Kamara has also earned recognition off the pitch this season, winning the 2015 MLS Humanitarian of the Year award for his charity work with Schools for Salone, a nonprofit that helps build schools and train teachers in areas of Sierra Leone that were devastated during the nation’s civil war.
Going against Kamara on Sunday will be Timbers midfielder Darlington Nagbe, a native of Liberia. Nagbe’s family fled the civil war soon after he was born in 1990, settling in a refugee camp in Sierra Leone before moving throughout Europe.
In 2001, the family moved to Lakewood, Ohio, a suburb of Cleveland, where Nagbe began to excel at soccer. He joined the Timbers in 2011 their inaugural MLS season and went on to win that year’s Goal of the Year award.

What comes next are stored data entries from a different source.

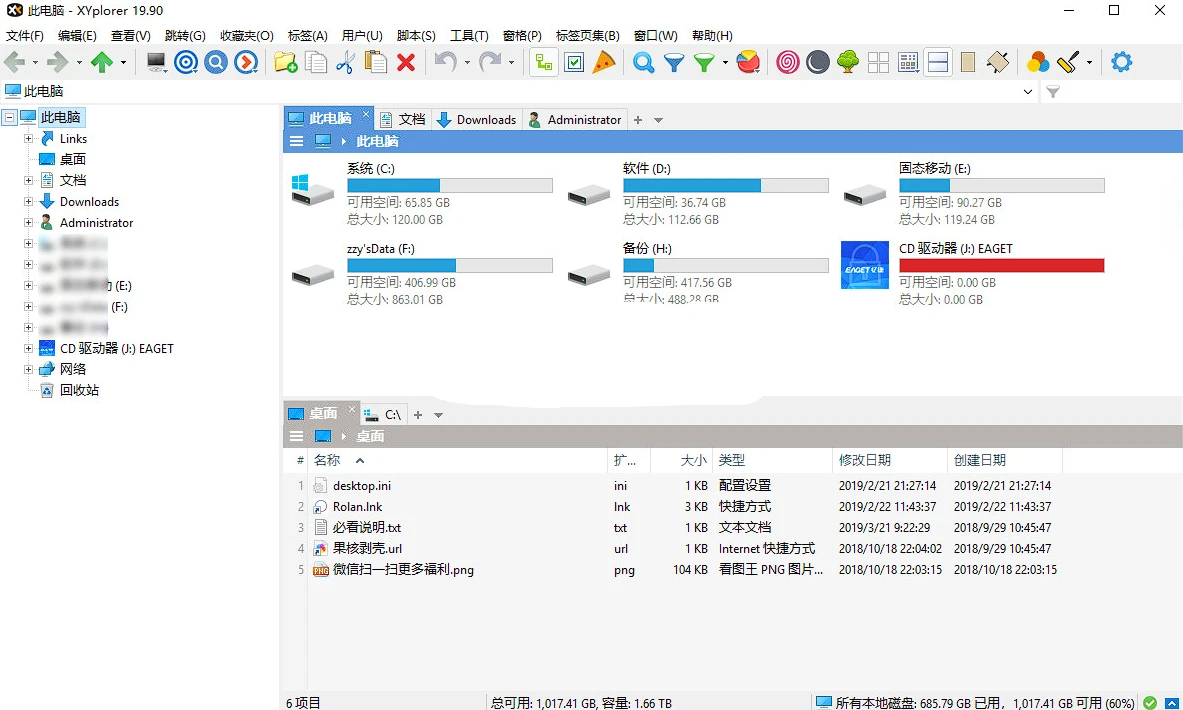The height and width of the screenshot is (710, 1183).
Task: Click the green filter funnel icon
Action: pos(701,62)
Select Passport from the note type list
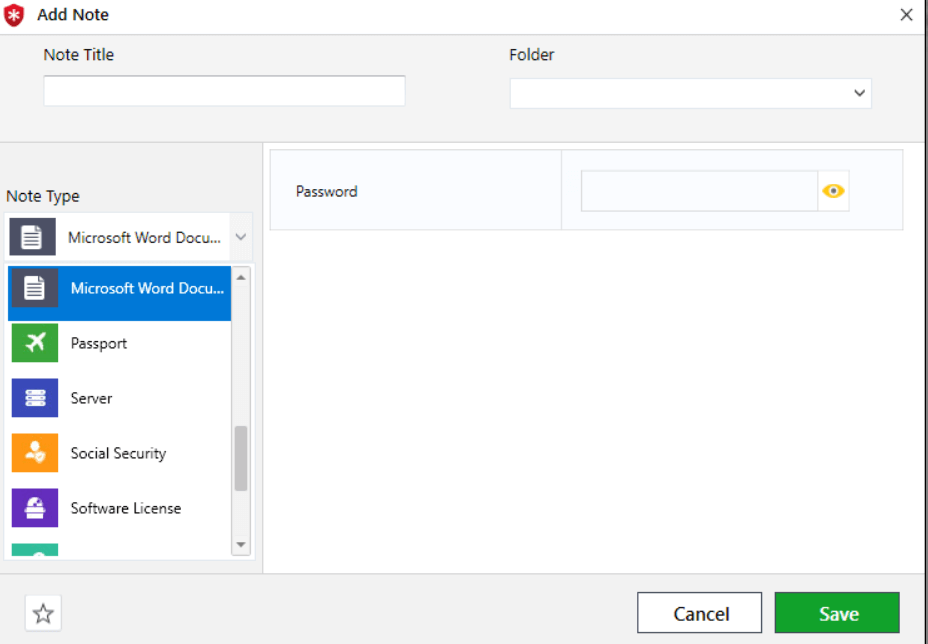 coord(99,343)
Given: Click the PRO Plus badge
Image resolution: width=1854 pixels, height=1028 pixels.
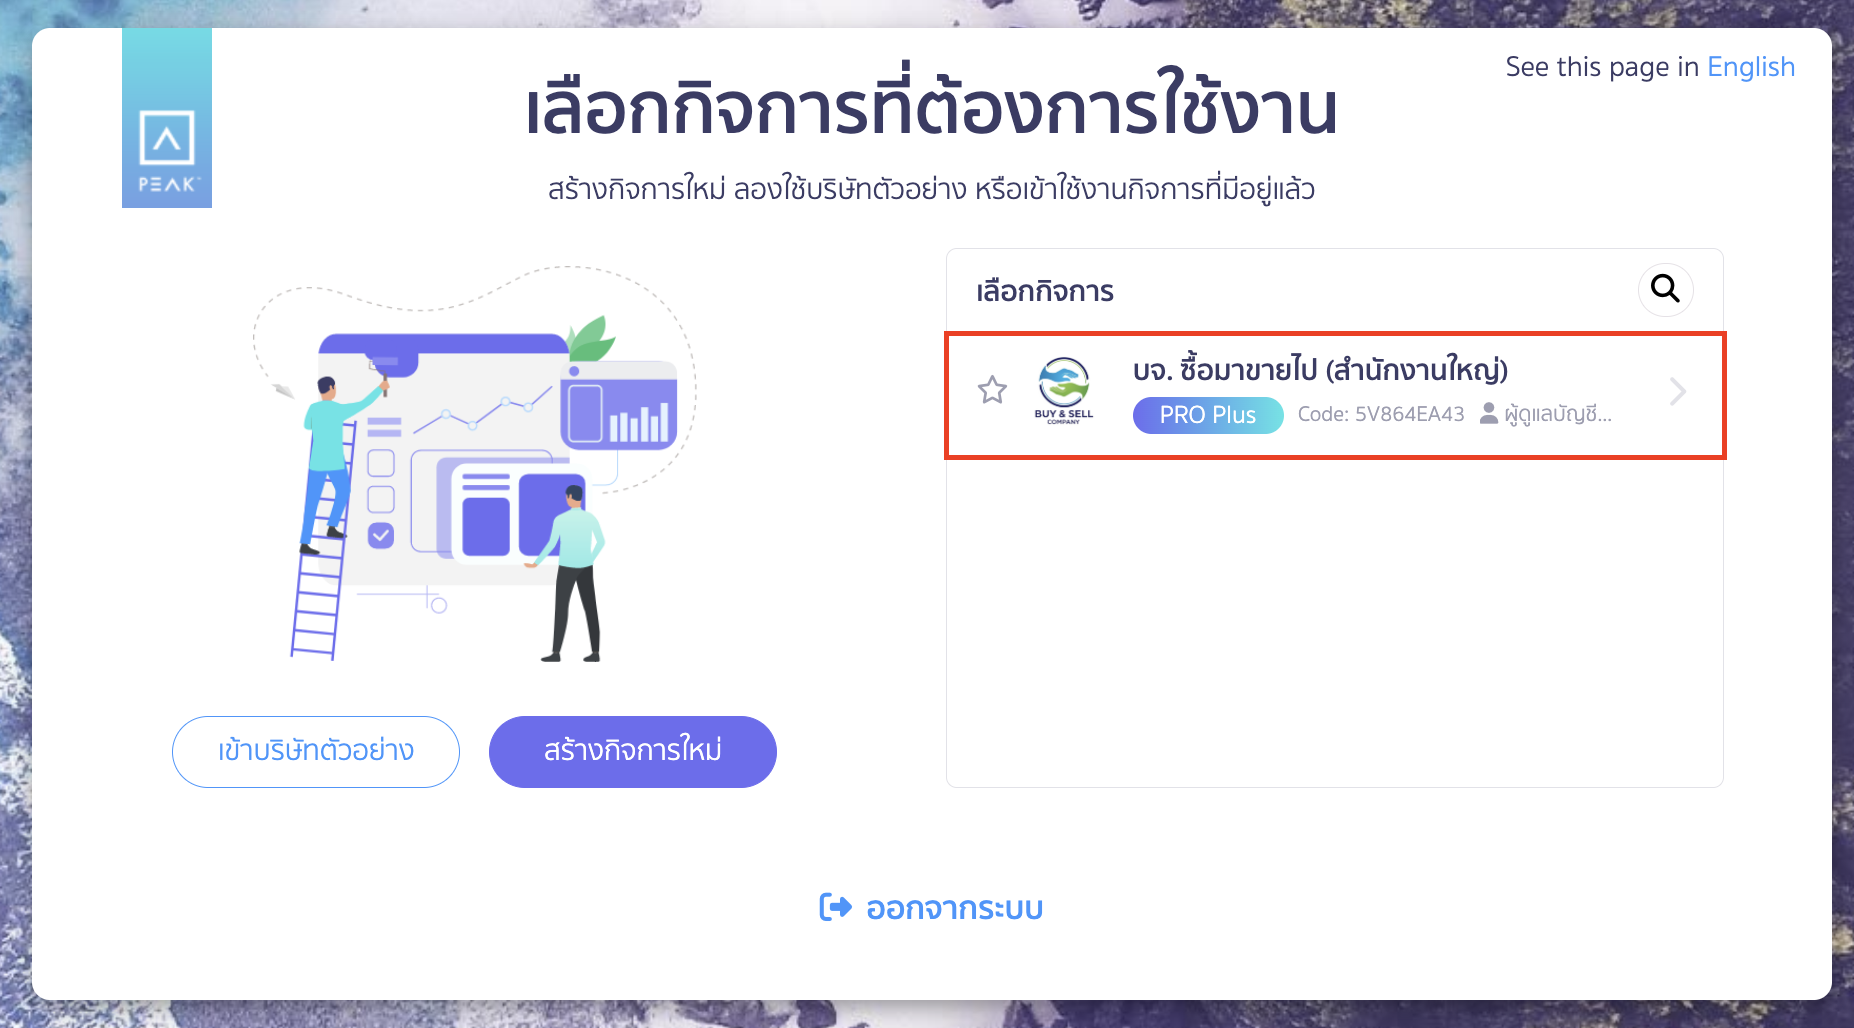Looking at the screenshot, I should [x=1208, y=414].
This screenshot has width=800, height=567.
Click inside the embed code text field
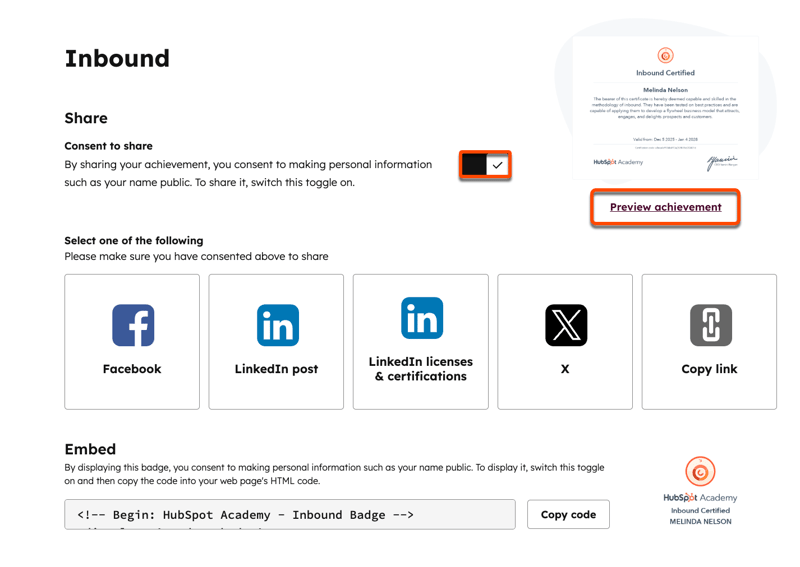[x=290, y=515]
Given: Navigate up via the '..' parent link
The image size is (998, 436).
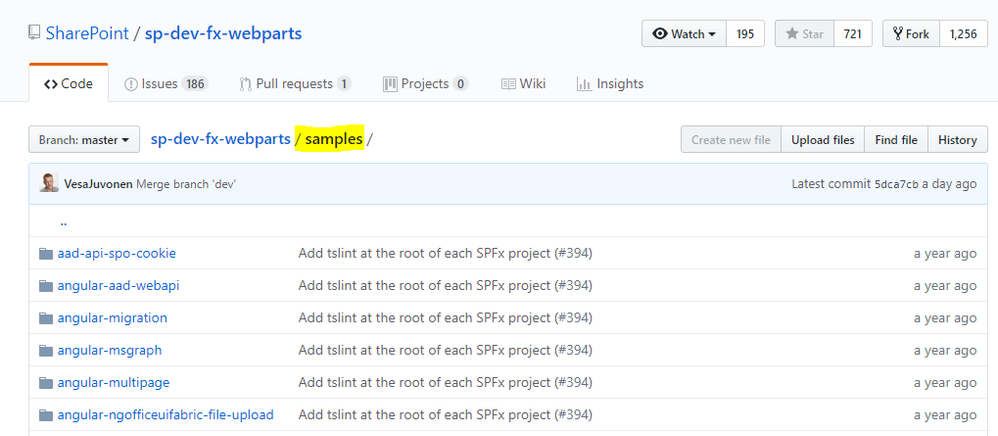Looking at the screenshot, I should tap(64, 222).
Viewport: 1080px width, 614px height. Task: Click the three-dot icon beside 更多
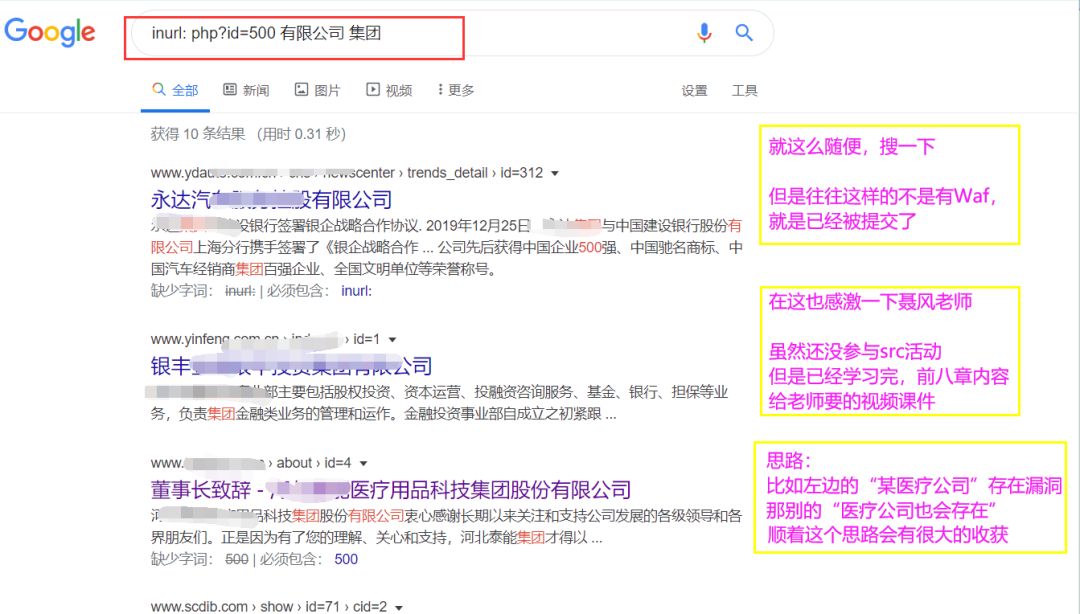tap(441, 88)
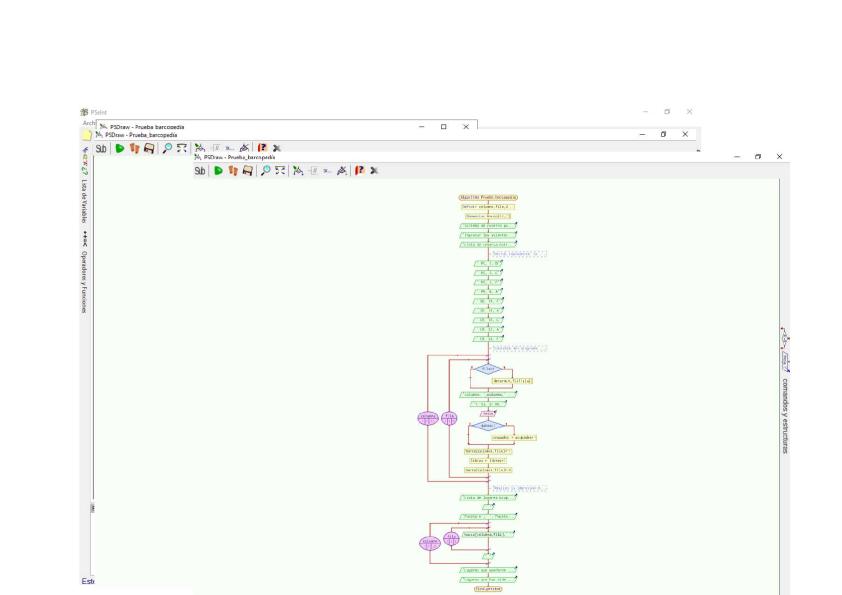Click the magnifier zoom icon in front PSDraw toolbar

pos(267,171)
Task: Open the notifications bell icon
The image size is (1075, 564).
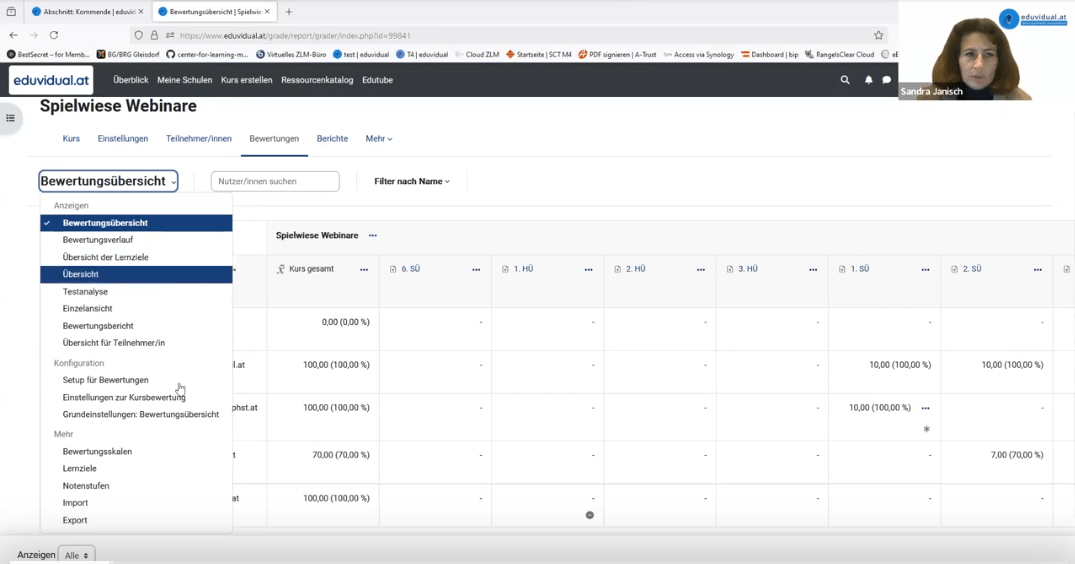Action: pos(868,80)
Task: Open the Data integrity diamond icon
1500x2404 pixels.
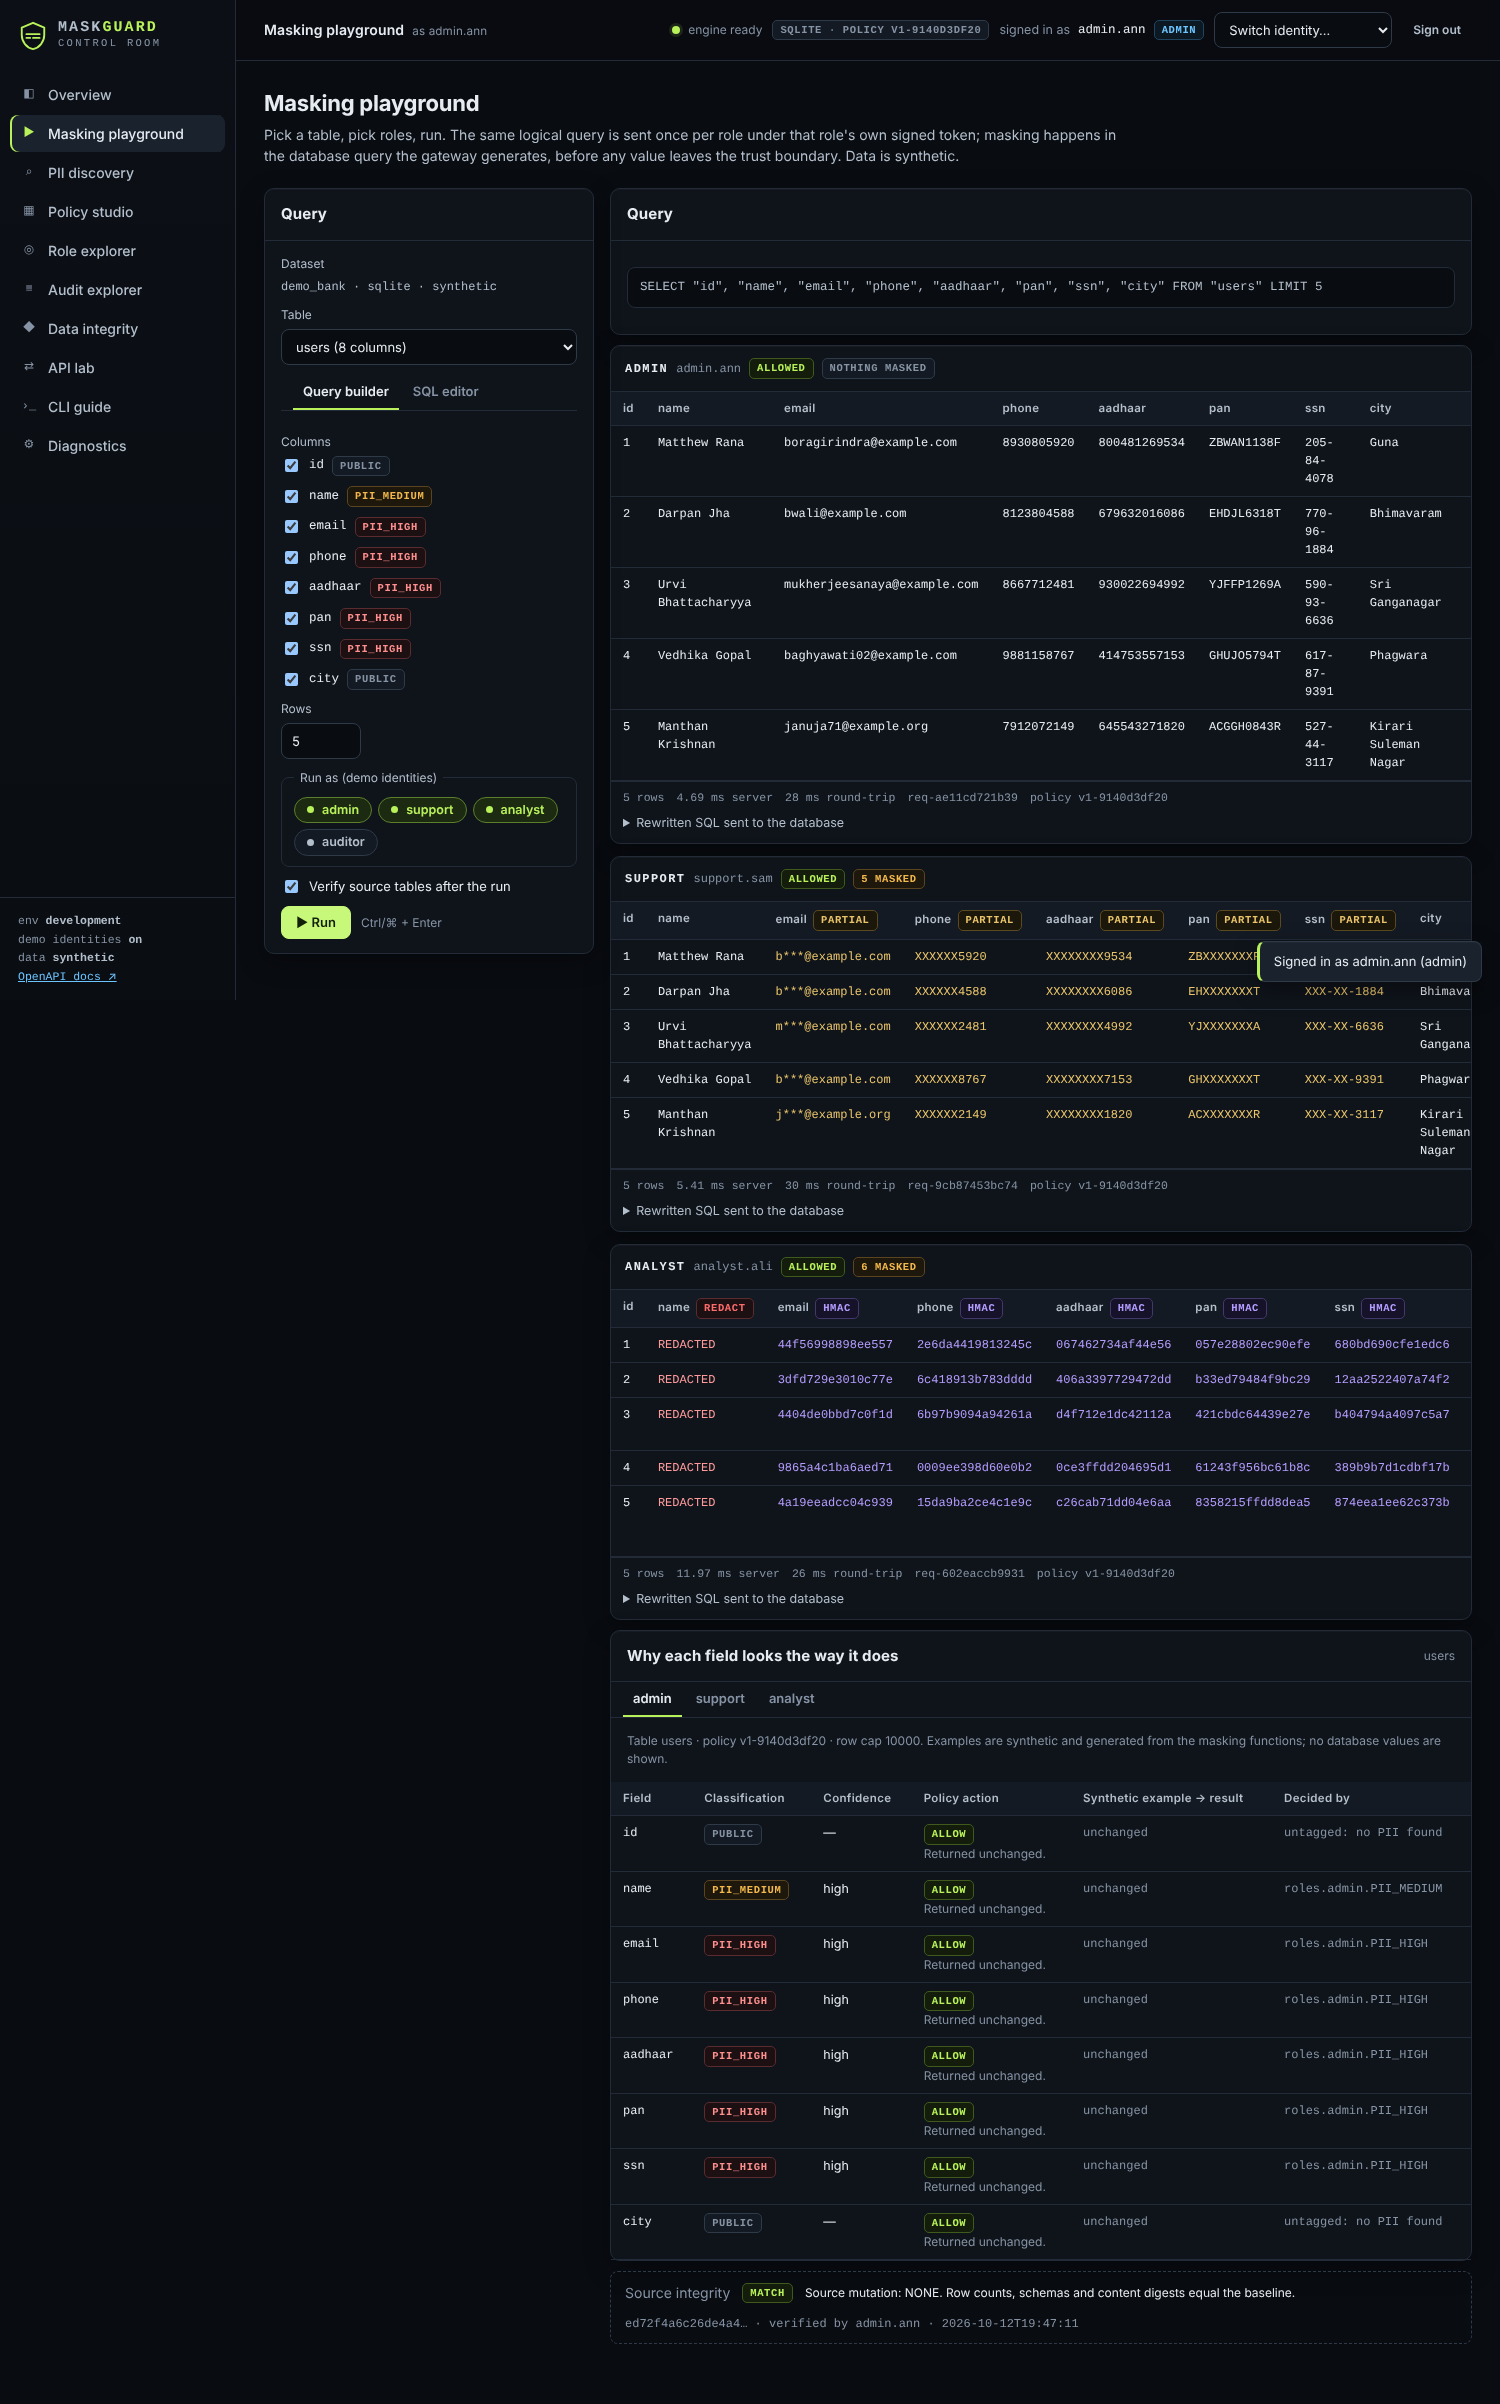Action: [29, 328]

Nagbe became an American citizen just three months ago, and in November, received his first call-up to the national team where he helped the U.S. defeat St. Vincent and the Grenadines 6–1. During his five seasons on the Timbers, Nagbe has twice won the MLS Fair Play Award, given to the player who commits the fewest fouls and demonstrates the best sportsmanship.
The political circumstances surrounding refugees in the United States shifted after the November attacks by ISIS sympathizers in Paris, even though none of the attackers were Syrian or refugees. Kasich, who had previously supported allowing in Syrian refugees, is emblematic of that anti-refugee shift. Lawmakers in Columbus also approved a resolution calling for a stop to refugee resettlement.
The atmosphere in Oregon has been far more accepting. Gov. Kate Brown (D) declared that her state will continue to welcome Syrian refugees because, as she wrote on Twitter, “The words on the Statue of Liberty apply in Oregon just as they do in every other state.”
Meanwhile, the Timbers Army, a group of die-hard fans, has shown its support in another way: unfurling large signs at games declaring “Refugees Welcome”.